# L4.1 not opening PSD from cs6



## sracer357 (Apr 18, 2012)

Hi,

I worked on some photos on PS CS6 and saved my files as a psds. However, when I try to open the files  in L4.1 I get an error message"Lightroom has encounter problems reading this photo" and will not display them. Anyone having any issues. I've been using cs6 and L4 for a few weeks with no issues, this is a first.


----------



## Denis de Gannes (Apr 18, 2012)

Lightroom does not work with files with Layers so if the files has layers I understand you have to save with max capability. (I am not a PS CS user so someone else could explain what you need to do in Photoshop).


----------



## Victoria Bampton (Apr 20, 2012)

Denis de Gannes said:


> I am not a PS CS user so someone else could explain what you need to do in Photoshop.
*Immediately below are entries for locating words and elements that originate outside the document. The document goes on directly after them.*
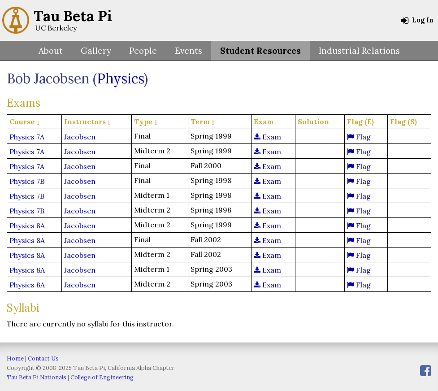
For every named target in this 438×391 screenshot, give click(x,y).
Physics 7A (26, 136)
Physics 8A (27, 225)
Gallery (96, 50)
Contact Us (43, 358)
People (143, 50)
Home (15, 358)
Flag (359, 136)
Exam (267, 136)
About (51, 50)
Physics (120, 78)
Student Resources (260, 50)
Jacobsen (79, 136)
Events (188, 50)
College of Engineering (102, 377)
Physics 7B (26, 181)
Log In (417, 20)
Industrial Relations (359, 50)
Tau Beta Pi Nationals (36, 377)
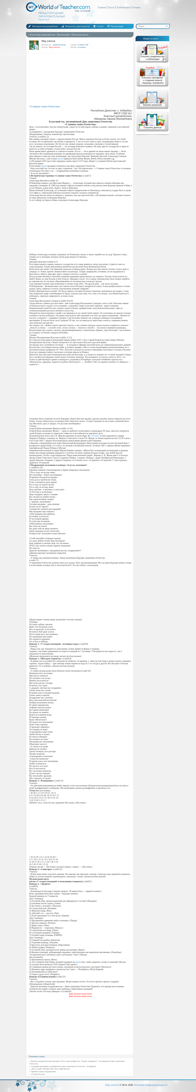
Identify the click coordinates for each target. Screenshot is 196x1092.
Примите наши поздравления (43, 1071)
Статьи (100, 26)
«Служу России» (38, 1074)
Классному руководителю (42, 34)
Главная (102, 7)
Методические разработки (45, 26)
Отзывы (136, 7)
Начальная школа (80, 34)
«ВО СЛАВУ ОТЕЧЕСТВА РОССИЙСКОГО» (50, 1069)
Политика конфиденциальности (150, 1085)
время (60, 159)
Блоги (111, 7)
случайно (95, 436)
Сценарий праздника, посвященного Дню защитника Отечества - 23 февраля (63, 1066)
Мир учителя (112, 1085)
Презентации (117, 26)
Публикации (123, 7)
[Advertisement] (80, 79)
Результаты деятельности (77, 26)
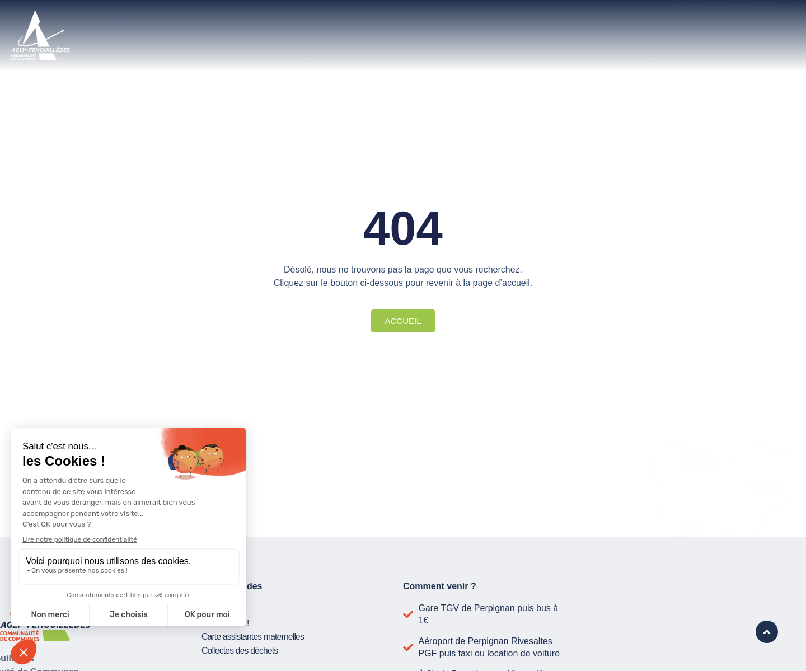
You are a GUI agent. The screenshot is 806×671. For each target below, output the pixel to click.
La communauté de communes (222, 24)
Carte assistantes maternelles (254, 635)
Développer (470, 24)
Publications (223, 608)
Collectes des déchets (241, 649)
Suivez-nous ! (226, 622)
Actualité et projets (595, 24)
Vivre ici (365, 24)
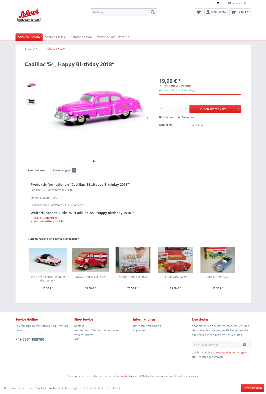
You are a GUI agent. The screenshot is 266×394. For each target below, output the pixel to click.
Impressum (140, 330)
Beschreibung (36, 170)
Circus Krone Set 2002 (133, 276)
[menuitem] (124, 12)
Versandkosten (125, 376)
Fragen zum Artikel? (45, 217)
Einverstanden (252, 388)
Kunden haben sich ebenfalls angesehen (53, 239)
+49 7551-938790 (29, 339)
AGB (77, 339)
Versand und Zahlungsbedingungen (96, 330)
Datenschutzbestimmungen (228, 352)
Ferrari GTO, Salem (175, 276)
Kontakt (79, 326)
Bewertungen (64, 170)
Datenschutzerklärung (147, 326)
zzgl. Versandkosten (181, 85)
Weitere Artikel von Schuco (49, 221)
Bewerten (186, 117)
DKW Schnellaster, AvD (90, 276)
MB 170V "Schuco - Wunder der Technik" (48, 278)
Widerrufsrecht (83, 335)
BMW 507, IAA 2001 (218, 276)
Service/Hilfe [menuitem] (238, 3)
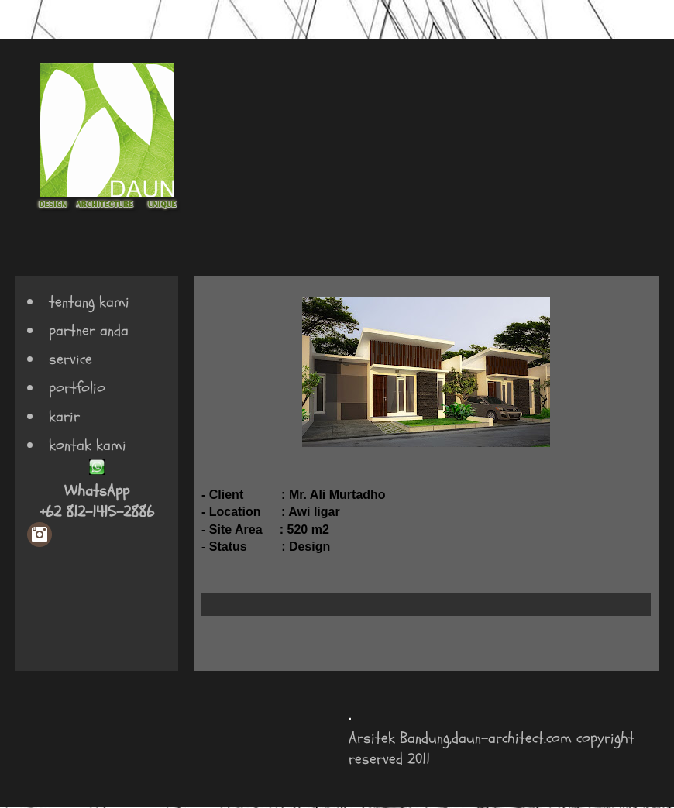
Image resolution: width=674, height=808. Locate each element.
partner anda (89, 330)
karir (64, 416)
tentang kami (89, 301)
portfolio (77, 387)
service (70, 359)
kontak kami (87, 445)
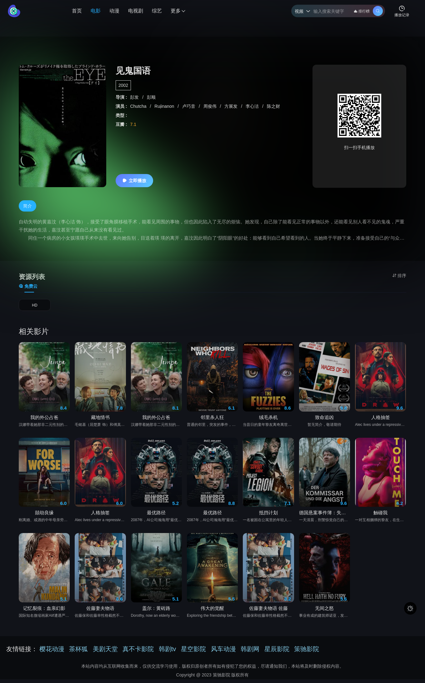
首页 (77, 10)
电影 (96, 10)
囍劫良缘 (44, 517)
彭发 (135, 97)
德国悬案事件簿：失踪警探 (324, 517)
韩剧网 (250, 652)
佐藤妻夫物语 (100, 612)
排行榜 (362, 11)
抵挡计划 (268, 517)
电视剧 (135, 10)
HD (35, 307)
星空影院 (193, 652)
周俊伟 (210, 106)
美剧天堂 (105, 652)
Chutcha (139, 106)
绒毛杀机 (268, 421)
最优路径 (156, 517)
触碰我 (380, 517)
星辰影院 (276, 652)
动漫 (114, 10)
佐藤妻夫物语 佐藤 (268, 612)
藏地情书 (100, 421)
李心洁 (253, 106)
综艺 (157, 10)
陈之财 (273, 106)
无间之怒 (324, 612)
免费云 (28, 286)
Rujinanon (164, 106)
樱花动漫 (51, 652)
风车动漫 (223, 652)
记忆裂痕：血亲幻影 (44, 612)
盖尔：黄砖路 (156, 612)
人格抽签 (380, 421)
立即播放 (134, 180)
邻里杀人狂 (212, 421)
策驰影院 (306, 652)
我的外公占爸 (44, 421)
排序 (399, 275)
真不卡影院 (138, 652)
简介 (27, 205)
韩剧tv (167, 652)
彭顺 (151, 97)
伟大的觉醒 (212, 612)
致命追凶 (324, 421)
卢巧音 (189, 106)
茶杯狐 (78, 652)
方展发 (231, 106)
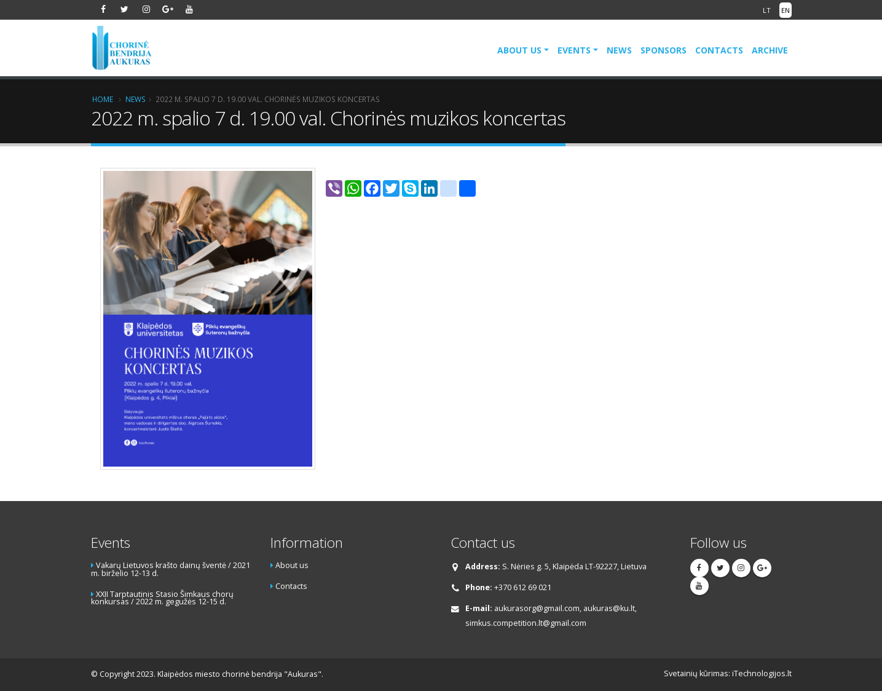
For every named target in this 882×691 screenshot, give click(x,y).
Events (574, 50)
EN (785, 10)
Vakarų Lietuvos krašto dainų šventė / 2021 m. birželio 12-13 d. (170, 569)
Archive (770, 50)
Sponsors (663, 50)
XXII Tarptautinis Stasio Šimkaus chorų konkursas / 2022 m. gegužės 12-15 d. (162, 598)
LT (767, 10)
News (619, 50)
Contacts (719, 50)
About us (519, 50)
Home (102, 99)
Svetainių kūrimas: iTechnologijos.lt (728, 673)
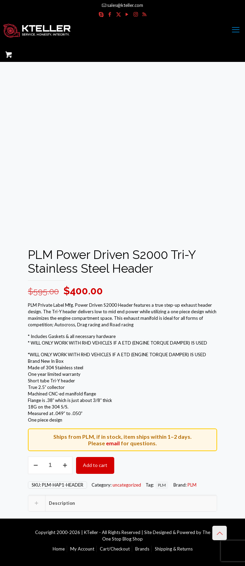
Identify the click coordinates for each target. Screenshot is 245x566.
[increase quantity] (65, 465)
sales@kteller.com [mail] (125, 5)
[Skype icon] (101, 14)
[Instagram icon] (135, 14)
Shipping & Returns (174, 549)
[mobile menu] (236, 29)
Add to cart (95, 465)
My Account (82, 549)
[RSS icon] (144, 14)
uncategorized (127, 485)
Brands (142, 549)
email (113, 443)
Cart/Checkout (115, 549)
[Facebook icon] (110, 14)
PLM (162, 484)
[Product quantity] (50, 465)
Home (59, 549)
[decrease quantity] (36, 465)
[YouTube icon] (127, 14)
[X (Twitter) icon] (118, 14)
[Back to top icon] (219, 533)
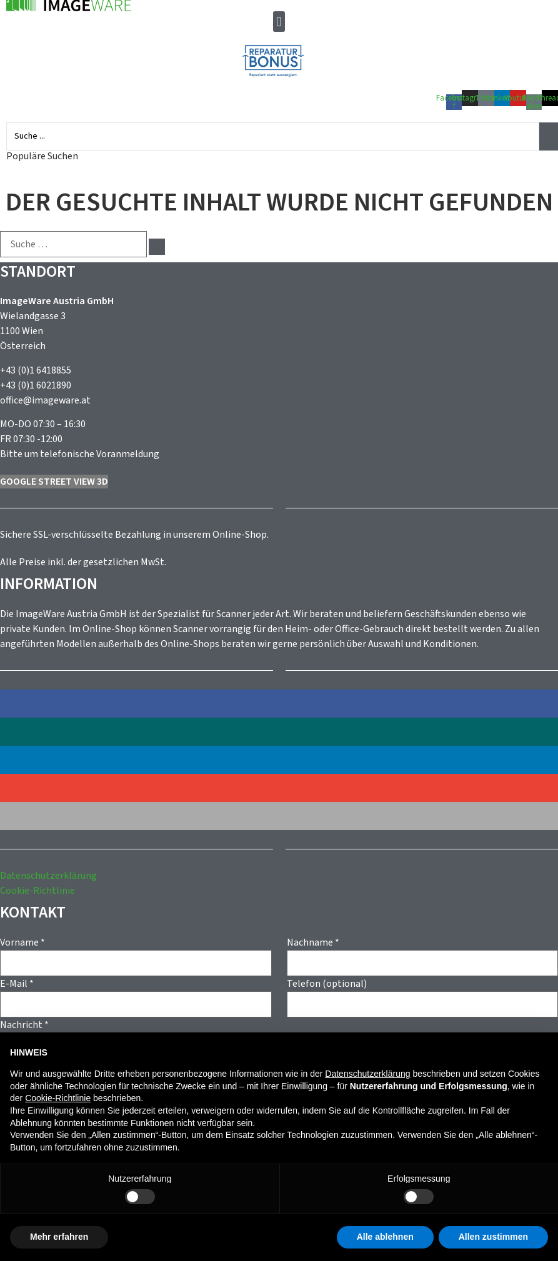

You’ll find Photoshop’s Preferences under the Edit menu (Windows) / Photoshop menu (Mac), and in the File Handling > File Compatibility section, there’s an option to ‘Maximize Compatibility’ with other programs by embedding a composite preview in the file. The preference only applies to PSD and PSB format files, as other formats such as TIFF embed the composite by default.

Also, if that's set to 'Ask', then you'll be asked when you save a file with layers.


----------